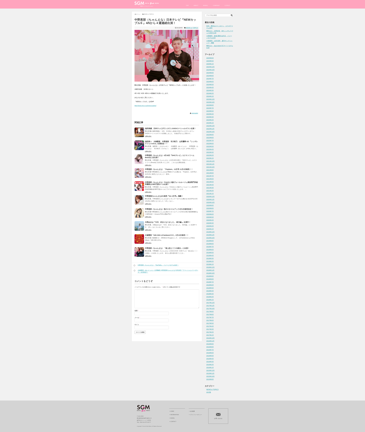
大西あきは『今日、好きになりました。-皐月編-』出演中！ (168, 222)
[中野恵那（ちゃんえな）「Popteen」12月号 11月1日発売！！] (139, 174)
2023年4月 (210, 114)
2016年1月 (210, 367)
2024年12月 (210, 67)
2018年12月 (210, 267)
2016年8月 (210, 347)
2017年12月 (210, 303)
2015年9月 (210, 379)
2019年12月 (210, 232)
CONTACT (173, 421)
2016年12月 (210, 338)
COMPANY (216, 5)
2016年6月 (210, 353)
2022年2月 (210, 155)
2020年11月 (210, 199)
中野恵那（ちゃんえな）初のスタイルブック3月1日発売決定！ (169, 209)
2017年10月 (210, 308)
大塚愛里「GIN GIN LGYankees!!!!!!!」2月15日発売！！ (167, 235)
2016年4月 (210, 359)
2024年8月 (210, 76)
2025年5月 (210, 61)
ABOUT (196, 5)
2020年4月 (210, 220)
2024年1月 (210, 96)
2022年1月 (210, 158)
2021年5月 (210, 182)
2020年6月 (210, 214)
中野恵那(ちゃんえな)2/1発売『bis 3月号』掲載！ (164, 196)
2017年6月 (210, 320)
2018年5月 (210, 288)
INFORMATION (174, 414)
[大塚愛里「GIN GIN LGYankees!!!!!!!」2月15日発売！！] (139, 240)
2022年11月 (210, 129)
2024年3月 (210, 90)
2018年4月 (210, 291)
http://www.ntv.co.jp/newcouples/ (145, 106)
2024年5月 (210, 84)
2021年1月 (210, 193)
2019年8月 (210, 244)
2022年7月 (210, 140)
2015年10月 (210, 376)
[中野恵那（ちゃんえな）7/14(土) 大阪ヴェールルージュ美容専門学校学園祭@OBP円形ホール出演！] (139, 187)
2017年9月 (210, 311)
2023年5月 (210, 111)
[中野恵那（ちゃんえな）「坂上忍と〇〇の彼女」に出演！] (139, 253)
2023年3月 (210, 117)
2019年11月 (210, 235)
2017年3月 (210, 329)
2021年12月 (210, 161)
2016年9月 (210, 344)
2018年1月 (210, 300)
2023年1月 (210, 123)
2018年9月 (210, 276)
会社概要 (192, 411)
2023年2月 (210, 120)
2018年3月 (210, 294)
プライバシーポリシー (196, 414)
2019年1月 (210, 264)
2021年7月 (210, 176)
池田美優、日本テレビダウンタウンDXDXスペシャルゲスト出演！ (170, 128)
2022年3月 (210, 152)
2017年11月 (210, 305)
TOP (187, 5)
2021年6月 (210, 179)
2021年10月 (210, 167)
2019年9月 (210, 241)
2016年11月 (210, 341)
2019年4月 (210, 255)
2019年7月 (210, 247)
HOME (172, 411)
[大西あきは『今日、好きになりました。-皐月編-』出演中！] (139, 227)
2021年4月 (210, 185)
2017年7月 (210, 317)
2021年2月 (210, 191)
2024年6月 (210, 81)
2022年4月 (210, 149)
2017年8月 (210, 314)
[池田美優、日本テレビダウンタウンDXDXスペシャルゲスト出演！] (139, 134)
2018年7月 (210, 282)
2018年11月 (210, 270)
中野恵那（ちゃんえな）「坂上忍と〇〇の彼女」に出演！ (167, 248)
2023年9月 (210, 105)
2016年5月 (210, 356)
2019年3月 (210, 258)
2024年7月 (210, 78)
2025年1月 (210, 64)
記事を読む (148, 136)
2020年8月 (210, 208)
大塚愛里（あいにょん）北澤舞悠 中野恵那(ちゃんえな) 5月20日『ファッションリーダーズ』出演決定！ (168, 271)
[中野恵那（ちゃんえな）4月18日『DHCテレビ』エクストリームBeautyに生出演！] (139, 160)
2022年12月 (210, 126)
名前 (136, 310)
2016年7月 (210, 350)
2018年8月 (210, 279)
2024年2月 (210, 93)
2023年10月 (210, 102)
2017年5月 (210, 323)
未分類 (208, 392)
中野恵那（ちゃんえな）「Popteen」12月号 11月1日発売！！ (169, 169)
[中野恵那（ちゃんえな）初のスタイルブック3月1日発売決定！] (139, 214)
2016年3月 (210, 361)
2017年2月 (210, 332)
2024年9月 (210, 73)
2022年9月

------

> Exercise task: Retype every row above exactly as it appears, and leave the picture out of your copy.

> Solution for this problem:
大西あきは『今日、好きになりました。-皐月編-』出演中！ (168, 222)
[中野恵那（ちゃんえな）「Popteen」12月号 11月1日発売！！] (139, 174)
2023年4月 (210, 114)
2016年1月 (210, 367)
2024年12月 (210, 67)
2018年12月 (210, 267)
2016年8月 (210, 347)
2017年12月 (210, 303)
2015年9月 (210, 379)
2019年12月 (210, 232)
CONTACT (173, 421)
2016年12月 (210, 338)
COMPANY (216, 5)
2016年6月 (210, 353)
2022年2月 (210, 155)
2020年11月 (210, 199)
中野恵那（ちゃんえな）初のスタイルブック3月1日発売決定！ (169, 209)
2017年10月 (210, 308)
大塚愛里「GIN GIN LGYankees!!!!!!!」2月15日発売！！ (167, 235)
2016年4月 (210, 359)
2024年8月 (210, 76)
2025年5月 (210, 61)
ABOUT (196, 5)
2020年4月 (210, 220)
2024年1月 (210, 96)
2022年1月 (210, 158)
2021年5月 (210, 182)
2020年6月 (210, 214)
中野恵那(ちゃんえな)2/1発売『bis 3月号』掲載！ (164, 196)
2017年6月 (210, 320)
2018年5月 (210, 288)
INFORMATION (174, 414)
[大塚愛里「GIN GIN LGYankees!!!!!!!」2月15日発売！！] (139, 240)
2022年11月 (210, 129)
2024年3月 (210, 90)
2018年4月 (210, 291)
http://www.ntv.co.jp/newcouples/ (145, 106)
2024年5月 (210, 84)
2021年1月 (210, 193)
2019年8月 (210, 244)
2022年7月 (210, 140)
2015年10月 (210, 376)
[中野恵那（ちゃんえな）7/14(土) 大阪ヴェールルージュ美容専門学校学園祭@OBP円形ホール出演！] (139, 187)
2017年9月 (210, 311)
2023年5月 (210, 111)
[中野恵那（ちゃんえな）「坂上忍と〇〇の彼女」に出演！] (139, 253)
2023年3月 (210, 117)
2019年11月 (210, 235)
2017年3月 (210, 329)
2021年12月 (210, 161)
2016年9月 (210, 344)
2018年1月 (210, 300)
2023年1月 (210, 123)
2018年9月 (210, 276)
会社概要 (192, 411)
2023年2月 (210, 120)
2018年3月 (210, 294)
プライバシーポリシー (196, 414)
2019年1月 (210, 264)
2021年7月 (210, 176)
池田美優、日本テレビダウンタウンDXDXスペシャルゲスト出演！ (170, 128)
2022年3月 (210, 152)
2017年11月 (210, 305)
TOP (187, 5)
2021年6月 (210, 179)
2021年10月 (210, 167)
2019年9月 (210, 241)
2016年11月 (210, 341)
2019年4月 (210, 255)
2019年7月 (210, 247)
HOME (172, 411)
[大西あきは『今日、好きになりました。-皐月編-』出演中！] (139, 227)
2021年4月 (210, 185)
2017年7月 (210, 317)
2021年2月 (210, 191)
2024年6月 (210, 81)
2022年4月 (210, 149)
2017年8月 (210, 314)
[池田美優、日本テレビダウンタウンDXDXスペシャルゲスト出演！] (139, 134)
2018年7月 (210, 282)
2018年11月 (210, 270)
中野恵那（ちゃんえな）「坂上忍と〇〇の彼女」に出演！ (167, 248)
2023年9月 (210, 105)
2016年5月 (210, 356)
2019年3月 (210, 258)
2024年7月 (210, 78)
2025年1月 (210, 64)
記事を読む (148, 136)
2020年8月 (210, 208)
大塚愛里（あいにょん）北澤舞悠 中野恵那(ちゃんえな) 5月20日『ファッションリーダーズ』出演決定！ (168, 271)
[中野恵那（ちゃんえな）4月18日『DHCテレビ』エクストリームBeautyに生出演！] (139, 160)
2022年12月 (210, 126)
名前 (136, 310)
2016年7月 (210, 350)
2018年8月 (210, 279)
2024年2月 (210, 93)
2023年10月 (210, 102)
2017年5月 (210, 323)
未分類 (208, 392)
中野恵那（ちゃんえな）「Popteen」12月号 11月1日発売！！ (169, 169)
[中野恵那（ちゃんえな）初のスタイルブック3月1日発売決定！] (139, 214)
2016年3月 (210, 361)
2017年2月 (210, 332)
2024年9月 (210, 73)
2022年9月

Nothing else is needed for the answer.